Will stays behind and orders Chief O'Brien to save him for last (putting others before himself, just as Worf told us K'Heleyr would have done), but before Miles can get him the station disappears into the rift. A grief-stricken Worf lashes out in a blind rage refusing to believe Will is gone, and does not react at *all* well to Okona, who is ready to lay the Commander to rest and move on. Your first instinct upon seeing Worf's behaviour is naturally to be taken aback, as you'd expect him to be happy for Commander Riker to have transcended into the Great Beyond (he told Data as much in “The Next Phase” when it was Geordi, though he didn't seem to much care about Laren-Data had to remind him about her), but remember this is coming in the wake of “The Remembered One”: Worf's human side is still getting over the loss of K'Heleyr one year prior, and now he's faced with the prospect of losing someone else whom he is incredibly close with. It's all become a bit much for him to handle on his own, and Captain Okona was unfortunately the wrong person for him to meet in the wrong place at the wrong time.

(This is, by the way, the one area I might pass some criticism of this story were I inclined to: Coming so soon after The Star Lost and the last few episodes of the TV series, these themes of dealing with loss and moving on, while important and needed ones, are becoming somewhat exhausting for me. I could certainly stand to see some lighter fare at this point.) 

Will is still alive, as it happens. He finds out that the rift is a gateway to a different realm of space time where life as we know it can't exist, though it can, apparently adapt: He meets a group of beings who had fallen into the rift over the years and had their entire physiologies changed as result. They have become, in effect ghosts: Impermeable, immortal phantasms doomed to haunt this part of the universe for eternity. They hover over him constantly, always goading him to give up and accept being consigned to oblivion, claiming they were like him once and if they couldn't find a way out there must not be one. Most cuttingly, they insist his friends on the Enterprise will eventually give up on him. The artwork also conveys the mood really well: Everything is delightfully misty, warped and obscure, and you can't tell where the characters end and the scenery begins.
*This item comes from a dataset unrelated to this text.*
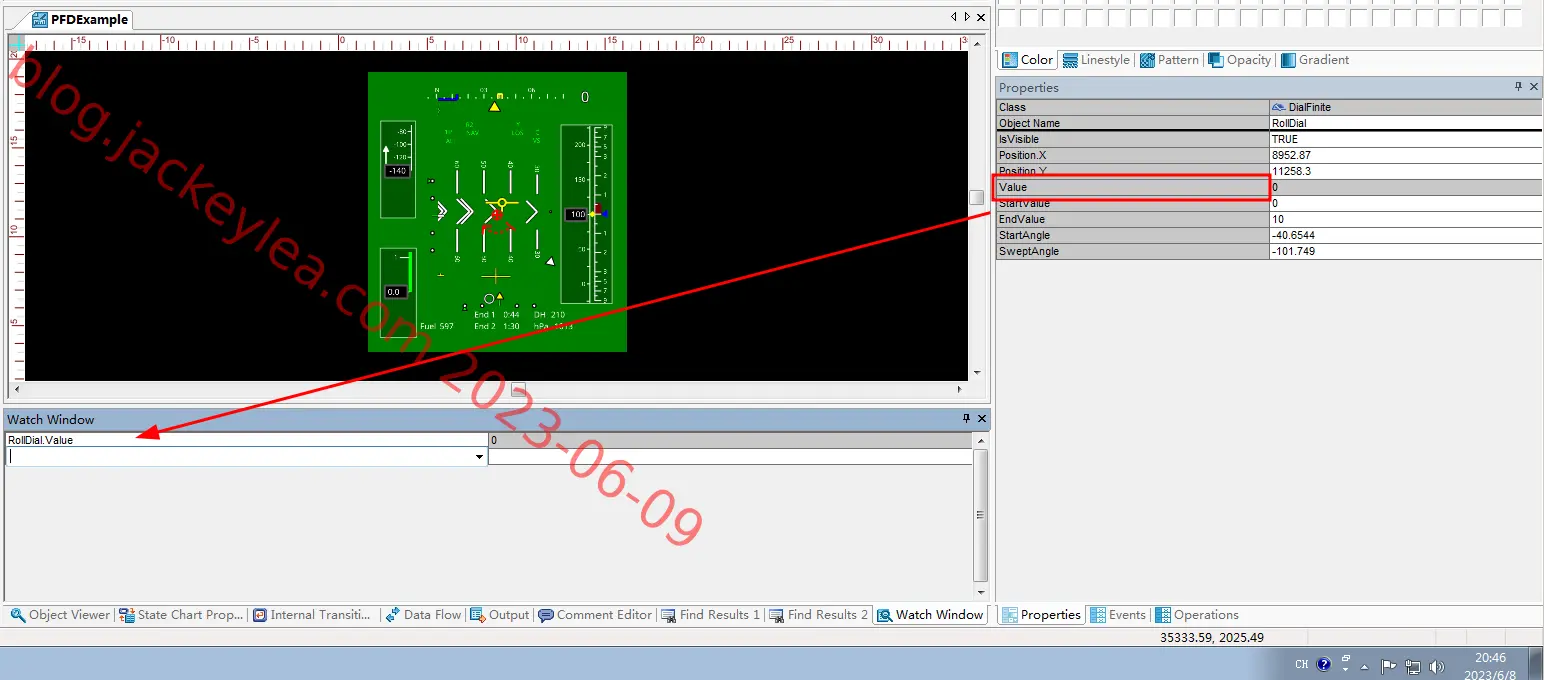Show the Output tab
Image resolution: width=1544 pixels, height=680 pixels.
[x=499, y=615]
I would make more of a deal of the Otherworld trappings in this story except they're not as fleshed out in the way I typically like them...These are fairly straightforwardly ghosts in the Dickensian/“Catspaw” sense and there's not a ton more erudition to glean in regards to faeryland wonderfulness here.

But that's not to say the story is devoid of erudition entirely.

“Kingdom of the Damned” was far from the first Star Trek: The Next Generation comic book I got or read, but it was the first one I got after the series had ended, which means it was the first one I got as a collector's item. I remember my parents finding it for me at the local flea market one year during one of our summer trips to Cape Cod, and as such it was another signifier to me of my interest in Star Trek shifting from being part of a present moment to a nostalgia-fueled, backwards-facing exercise in self-reflection. By its very nature as an old, out-of-print comic book it drove home the fact that the world had moved on from Star Trek: The Next Generation, and yet I, in at least some sense, hadn't. Ghosts indeed.

Speaking of, I remember this being the first time in awhile I was genuinely creeped out and unsettled by Star Trek: The Next Generation, and I remember...remembering how nice that actually felt. For too long had I been pouring over dry and monotonous reference books written by obsessive fans compelled to categorize things: *This* is what this series was supposed to do. It may not be the best example of Star Trek: The Next Generation just totally fucking over your brain in a good way, but you can at least see how this comes from the same show that gave us “Frame of Mind”, “Schisms”, “Phantasms”, “Masks”, “Dark Page”, “Eye of the Beholder” and “Emergence”.

But the ghost stuff serves a purpose above and beyond just providing us with some nice lite psychological horror. The interesting thing is, the only other person expressing comparable sentiments to these “demons of self-doubt” is Captain Okona, albeit far more politely and sympathetically. And here's where the genuine critique of him and his character comes back, and where the story really plays its ace about contrasting him with Commander Riker. Both Okona and the Enterprise are functionally nomads in both spirit and materialistic living conditions, bound to no one place whose calling is to travel the universe. But Okona being a romantic “lone gun” rogue pulp hero is a fundamentally different way of conceptualizing that kind of worldview, and a fundamentally selfish one.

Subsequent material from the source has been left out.